The collapse in April of the Rana Plaza factory building in Savar, Bangladesh, a suburb of Dhaka, left at least 1,129 people dead.

After several deadly factory disasters in Bangladesh — including the collapse of an eight-story garment factory last month that left at least 1,127 people dead — labor advocates are stepping up pressure on the Obama administration, calling for it to convey its disapproval of working conditions in the country by revoking its special trade status.

But federal officials remain conflicted over the American government’s responsibility for safer labor conditions overseas, and in meetings in recent weeks they disagreed over what combination of carrots and sticks would work best to achieve this goal.

Some officials, particularly in the State Department, say that if trade status is revoked, Washington will lose its leverage to pressure Bangladesh to improve building codes and labor rights. Labor advocates and officials from the Labor Department counter, however, that this leverage is lost anyway if the administration is never willing to use it.

“By failing to take serious action before now even in the face of phenomenal, unprecedented death of workers, U.S. trade officials have already sent the wrong message to Bangladesh,” said Brian Campbell, policy and legal programs director of the International Labor Rights Forum, a workers advocacy group. “It’s time to send a strong signal.”

Bangladesh is among more than 125 countries that receive breaks on United States tariffs under a World Trade Organization program, the Generalized System of Preferences, intended to promote economic growth around the globe. The United States trade representative is to decide the fate of the country’s trade status in June.

In meetings this month to discuss the disasters, officials from the State and Labor Departments agreed that Bangladesh had failed to improve labor rights sufficiently but they disagreed over what to do about it.

Some State Department officials argued that taking away Bangladesh’s preferential trade status would damage diplomatic relations with a country that has faced repeated Islamist threats and hurt its economy, which has lately averaged trade-fueled growth of about 6 percent a year.

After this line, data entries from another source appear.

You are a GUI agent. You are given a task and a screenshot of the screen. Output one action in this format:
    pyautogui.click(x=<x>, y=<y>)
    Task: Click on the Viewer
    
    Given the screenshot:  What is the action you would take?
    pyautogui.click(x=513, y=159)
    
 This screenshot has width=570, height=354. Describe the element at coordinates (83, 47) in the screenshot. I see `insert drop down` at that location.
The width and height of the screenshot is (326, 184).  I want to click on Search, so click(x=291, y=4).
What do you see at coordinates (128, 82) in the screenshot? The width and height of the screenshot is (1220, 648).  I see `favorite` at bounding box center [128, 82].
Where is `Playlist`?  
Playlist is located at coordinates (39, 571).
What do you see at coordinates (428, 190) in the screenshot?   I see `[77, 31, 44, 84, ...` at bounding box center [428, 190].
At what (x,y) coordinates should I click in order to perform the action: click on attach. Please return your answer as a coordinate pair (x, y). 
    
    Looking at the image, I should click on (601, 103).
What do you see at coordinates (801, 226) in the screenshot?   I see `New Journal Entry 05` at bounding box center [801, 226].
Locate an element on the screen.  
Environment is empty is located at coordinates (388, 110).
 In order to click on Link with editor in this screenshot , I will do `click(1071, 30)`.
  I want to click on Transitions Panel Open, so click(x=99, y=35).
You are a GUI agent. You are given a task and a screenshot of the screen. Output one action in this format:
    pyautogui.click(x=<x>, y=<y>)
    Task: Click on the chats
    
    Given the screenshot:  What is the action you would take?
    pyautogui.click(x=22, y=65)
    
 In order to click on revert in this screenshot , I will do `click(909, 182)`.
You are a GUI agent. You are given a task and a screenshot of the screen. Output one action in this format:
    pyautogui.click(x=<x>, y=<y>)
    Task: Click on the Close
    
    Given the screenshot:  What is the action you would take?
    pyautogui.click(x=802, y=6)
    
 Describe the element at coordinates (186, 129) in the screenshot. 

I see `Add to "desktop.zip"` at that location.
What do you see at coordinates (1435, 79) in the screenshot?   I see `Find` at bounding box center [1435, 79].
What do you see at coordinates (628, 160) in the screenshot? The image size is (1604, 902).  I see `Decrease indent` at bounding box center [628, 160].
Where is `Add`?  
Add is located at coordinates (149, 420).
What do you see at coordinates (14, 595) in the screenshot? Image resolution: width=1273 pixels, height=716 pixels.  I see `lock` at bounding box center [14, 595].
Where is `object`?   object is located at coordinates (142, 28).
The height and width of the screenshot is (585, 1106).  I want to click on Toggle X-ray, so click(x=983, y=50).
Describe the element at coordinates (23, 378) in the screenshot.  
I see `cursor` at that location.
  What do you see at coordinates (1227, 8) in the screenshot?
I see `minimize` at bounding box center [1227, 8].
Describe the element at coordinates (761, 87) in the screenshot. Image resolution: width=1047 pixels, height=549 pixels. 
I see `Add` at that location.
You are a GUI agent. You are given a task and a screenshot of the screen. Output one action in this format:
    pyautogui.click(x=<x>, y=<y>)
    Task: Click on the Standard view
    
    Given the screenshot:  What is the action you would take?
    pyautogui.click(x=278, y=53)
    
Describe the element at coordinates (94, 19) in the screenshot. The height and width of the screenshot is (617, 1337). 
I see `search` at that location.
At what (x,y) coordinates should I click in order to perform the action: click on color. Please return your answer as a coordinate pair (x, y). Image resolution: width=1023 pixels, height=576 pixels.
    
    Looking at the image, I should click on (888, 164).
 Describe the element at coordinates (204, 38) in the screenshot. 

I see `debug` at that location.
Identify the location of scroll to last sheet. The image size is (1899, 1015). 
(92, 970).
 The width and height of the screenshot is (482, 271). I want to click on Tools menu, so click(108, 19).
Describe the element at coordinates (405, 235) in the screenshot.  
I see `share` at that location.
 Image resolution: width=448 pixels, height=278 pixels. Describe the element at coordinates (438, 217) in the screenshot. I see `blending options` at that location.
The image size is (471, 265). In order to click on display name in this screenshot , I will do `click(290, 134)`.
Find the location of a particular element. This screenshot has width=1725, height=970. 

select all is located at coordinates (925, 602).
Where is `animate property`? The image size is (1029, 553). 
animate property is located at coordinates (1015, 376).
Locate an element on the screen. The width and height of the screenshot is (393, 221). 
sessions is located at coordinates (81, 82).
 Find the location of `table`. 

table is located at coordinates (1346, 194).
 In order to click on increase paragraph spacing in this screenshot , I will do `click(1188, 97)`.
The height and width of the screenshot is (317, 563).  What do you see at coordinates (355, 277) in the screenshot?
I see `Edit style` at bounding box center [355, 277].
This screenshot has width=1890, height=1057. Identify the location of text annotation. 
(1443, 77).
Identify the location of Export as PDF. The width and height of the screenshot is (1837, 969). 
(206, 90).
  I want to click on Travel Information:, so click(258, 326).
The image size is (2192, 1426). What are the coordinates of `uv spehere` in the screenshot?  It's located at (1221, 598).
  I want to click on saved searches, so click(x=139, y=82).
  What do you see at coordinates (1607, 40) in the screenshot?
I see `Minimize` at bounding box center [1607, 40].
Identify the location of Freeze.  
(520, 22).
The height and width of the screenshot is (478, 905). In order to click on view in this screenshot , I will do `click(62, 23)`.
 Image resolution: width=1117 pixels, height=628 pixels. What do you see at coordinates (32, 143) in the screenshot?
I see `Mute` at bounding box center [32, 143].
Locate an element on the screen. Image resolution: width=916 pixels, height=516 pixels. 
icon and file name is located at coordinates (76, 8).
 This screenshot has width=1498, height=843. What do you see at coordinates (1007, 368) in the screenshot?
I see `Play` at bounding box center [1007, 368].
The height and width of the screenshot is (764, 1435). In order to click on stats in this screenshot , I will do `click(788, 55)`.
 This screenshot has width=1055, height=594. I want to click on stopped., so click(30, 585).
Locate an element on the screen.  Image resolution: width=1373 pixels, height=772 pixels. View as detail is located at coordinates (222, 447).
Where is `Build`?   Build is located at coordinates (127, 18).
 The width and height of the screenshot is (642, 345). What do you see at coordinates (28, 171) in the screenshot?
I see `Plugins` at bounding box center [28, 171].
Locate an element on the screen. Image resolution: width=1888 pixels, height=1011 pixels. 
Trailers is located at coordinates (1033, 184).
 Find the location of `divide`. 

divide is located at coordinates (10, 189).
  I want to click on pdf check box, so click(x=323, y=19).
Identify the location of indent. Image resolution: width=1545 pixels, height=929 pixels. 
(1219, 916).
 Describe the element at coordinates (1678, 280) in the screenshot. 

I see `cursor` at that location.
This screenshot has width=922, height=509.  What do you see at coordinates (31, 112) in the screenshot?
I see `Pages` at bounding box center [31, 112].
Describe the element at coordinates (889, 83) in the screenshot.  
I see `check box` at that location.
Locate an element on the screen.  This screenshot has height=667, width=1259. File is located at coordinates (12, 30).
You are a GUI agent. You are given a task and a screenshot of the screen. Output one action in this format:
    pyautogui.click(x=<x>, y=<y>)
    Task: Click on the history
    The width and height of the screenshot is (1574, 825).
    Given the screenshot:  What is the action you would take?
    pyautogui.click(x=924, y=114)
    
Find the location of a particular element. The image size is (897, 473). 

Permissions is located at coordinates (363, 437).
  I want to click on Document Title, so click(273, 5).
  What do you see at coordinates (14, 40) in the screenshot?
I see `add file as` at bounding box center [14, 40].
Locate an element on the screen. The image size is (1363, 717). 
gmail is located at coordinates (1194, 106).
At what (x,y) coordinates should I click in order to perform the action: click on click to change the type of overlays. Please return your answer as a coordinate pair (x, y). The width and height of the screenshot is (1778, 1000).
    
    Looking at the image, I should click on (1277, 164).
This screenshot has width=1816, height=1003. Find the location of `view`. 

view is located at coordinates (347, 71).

Bangladesh’s garment industry does not enjoy American duty-free status, though other sectors in the country do. But State Department officials said that a decision by the Obama administration to scale back benefits might prompt foreign brands to reduce orders from the country. It might also lead the European Union, which does exempt the garment industry from tariffs, to revoke this status.

But Labor Department officials argued that more pressure was urgently needed. In December, American officials gave the Bangladeshi government a list of areas requiring improvement in order for the country to avoid losing its status. But there has been minimal progress, officials said. The list called for an end to government harassment of labor organizers and greater rights for workers in the country’s special export processing zones.

During these meetings, American trade officials also pointed out that under the trade agreement they are required to certify that countries receiving trade privileges meet certain eligibility standards, including the protection of internationally recognized worker rights, which are widely ignored in Bangladesh.

Federal labor officials also said the administration should publicly apply pressure on retailers like the Gap and Walmart to sign an international accord providing for a binding inspection program and mandatory improvements in workplace safety, according to officials who participated in the meetings but are not authorized to speak to reporters.

Many major European retailers have signed the international accord but most American retailers have cited liability concerns, opting to do their own audits of factory conditions. Eight Democratic senators wrote on May 16 to retailers including Wal-Mart Stores, Target and Kohl’s, arguing that this type of self-monitoring has proved to be ineffective and urging the companies to reconsider signing the accord.